THE new Managing Director of Ennis-based Retail Excellence Ireland (REI) has issued an appeal to shop owners to come forward and avail of supports to help their businesses survive and thrive in the turbulent environment created by the pandemic.
Duncan Graham, a Nottingham native, who takes the helm from David Fitzsimons, noted that the last three to four months has seen five year’s worth of transition in the retail sector – with the most notable change being the acceleration from bricks-and-mortar to multi-platform retailing. Against that backdrop, Mr Graham sees a number of opportunities, not only in the move to online channels, but the new awareness among consumers of what smaller, local retailers can offer.
Having lived and worked in Ireland for the last 24 years, Mr Duncan has experience with some of the country’s leading retailers. “I came to Ireland with Marks and Spencers,” he explained. “I’m a retailer through and through.” Also on his impressive CV are a stint as General Manager with Brown Thomas, and another as CEO of leading ladieswear company, Libra Designs. In more recent years, he has overseen the expansion of SpecSavers.
Taking the helm at a time of huge uncertainty for REI’s 2000 members, Mr Duncan is keenly aware of the need to secure support for the retail sector. “The urgent priority for the next six months is to make sure the government is listening,” he said. “The July Stimulus is a step in the right direction, but I’m not sure that it will go far enough for enough retailers. The very welcome news is the €8m allocation to expand the Online Retail Scheme.”
The last few months have seen a 200% increase in online shopping and REI is keenly aware of the challenges and the opportunities created. “The trend is only going to continue,” according to Mr Graham. “Retailers must take a look at all of their channels now and I would urge any owner-managers who are concerned to pick up the phone and call us. We have been running a series of webinars to support people and we’re continuing to do so. Some people have found their turnover down 30 to 40% and I would urge them not to sit in silence. We can support them in accessing the supports they need and in networking to learn from others.
Christmas is coming and that will be the litmus test. It will be a matter of assessing how many retailers have closed the shutters over October and November and who is still trading.”
The radical change in the nature of the shopping experience is something that retailers and consumers are adjusting to. “People are now planning their shopping a lot more,” Mr Graham noted. “Previously, going out to buy clothes would have been an experience. That has changed and people aren’t browsing. Shopping now is more transactional. Instead, consumers are likely to research a product on-line and maybe opt from a click-and-collect service. Shopping is now a multichannel experience.”
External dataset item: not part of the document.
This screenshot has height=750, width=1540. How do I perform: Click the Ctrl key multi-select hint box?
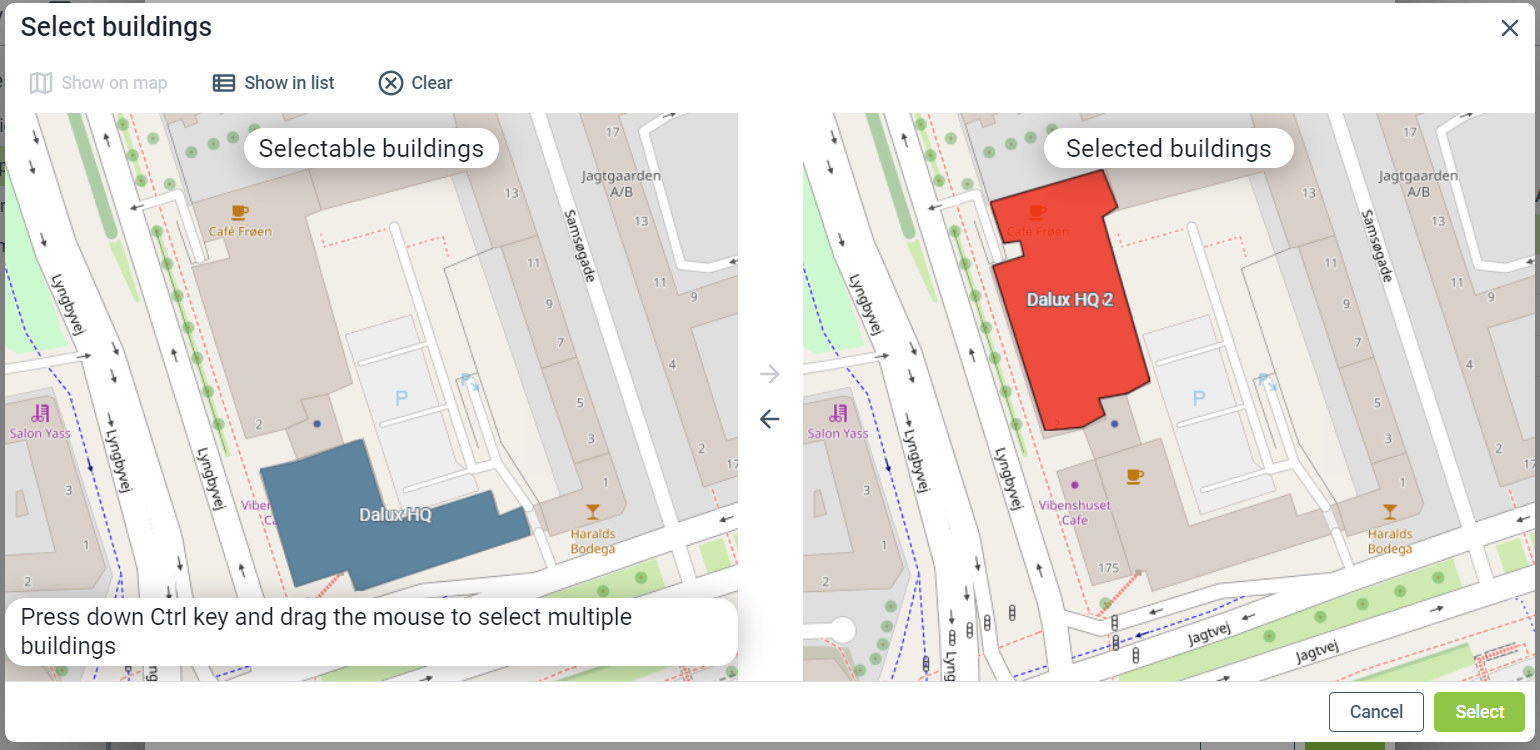tap(370, 631)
Mr Graham and his wife Orla, a native of Tipperary town, are parents of three, and big fans of Kilkee. He sees REI’s Ennis office as the ideal base to stay in touch with the organisation’s members in Clare and across the West of Ireland. The presence of the County Clare office has already given him an opportunity to assess the retail landscape of Ennis. “There is so much good local retail going on in the town and it’s wonderful to see it,” he remarked. “At the moment, it’s really the international tourism boost that’s missing from the mix. Ennis is at its best when that’s in play. We have some top class retailers including Willow and Patrick Bourke Menswear. They are innovating and doing things we’re not seeing anywhere else.”
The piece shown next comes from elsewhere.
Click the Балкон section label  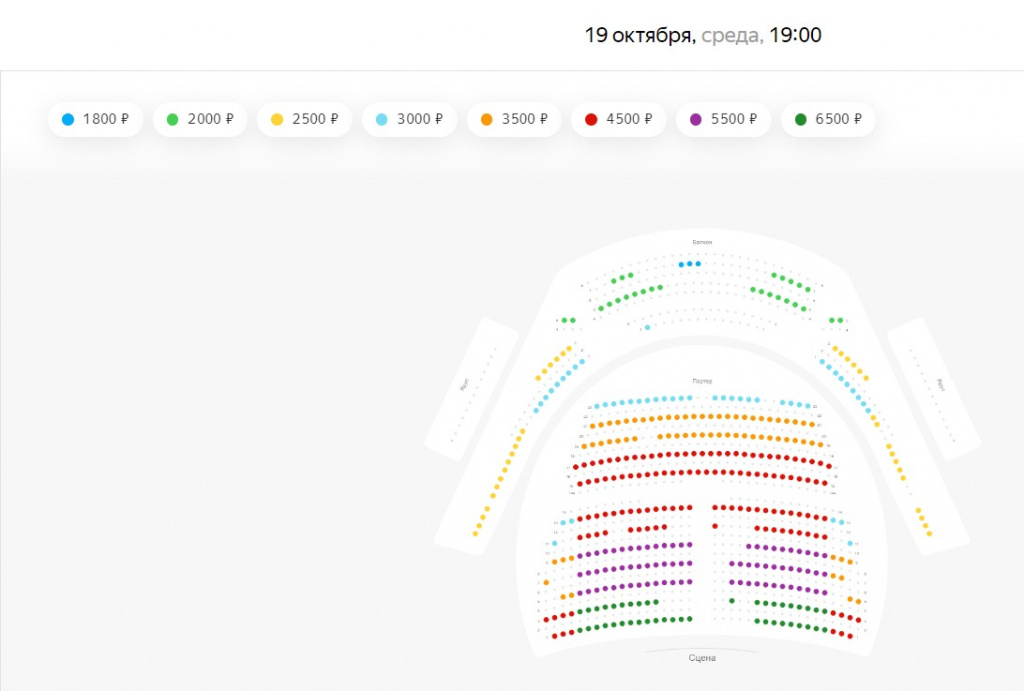click(702, 242)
The silver lining of the pandemic is the new awareness among shoppers of the retailers close to home and Mr Graham is a champion of the campaign to support local.
“I think Champion Green, which is all about promoting Irish retailers is a fantastic initiative. Over the lockdown, people have gotten to know the likes of the local butcher, grocer and fishmonger and it’s so important that they keep supporting them.”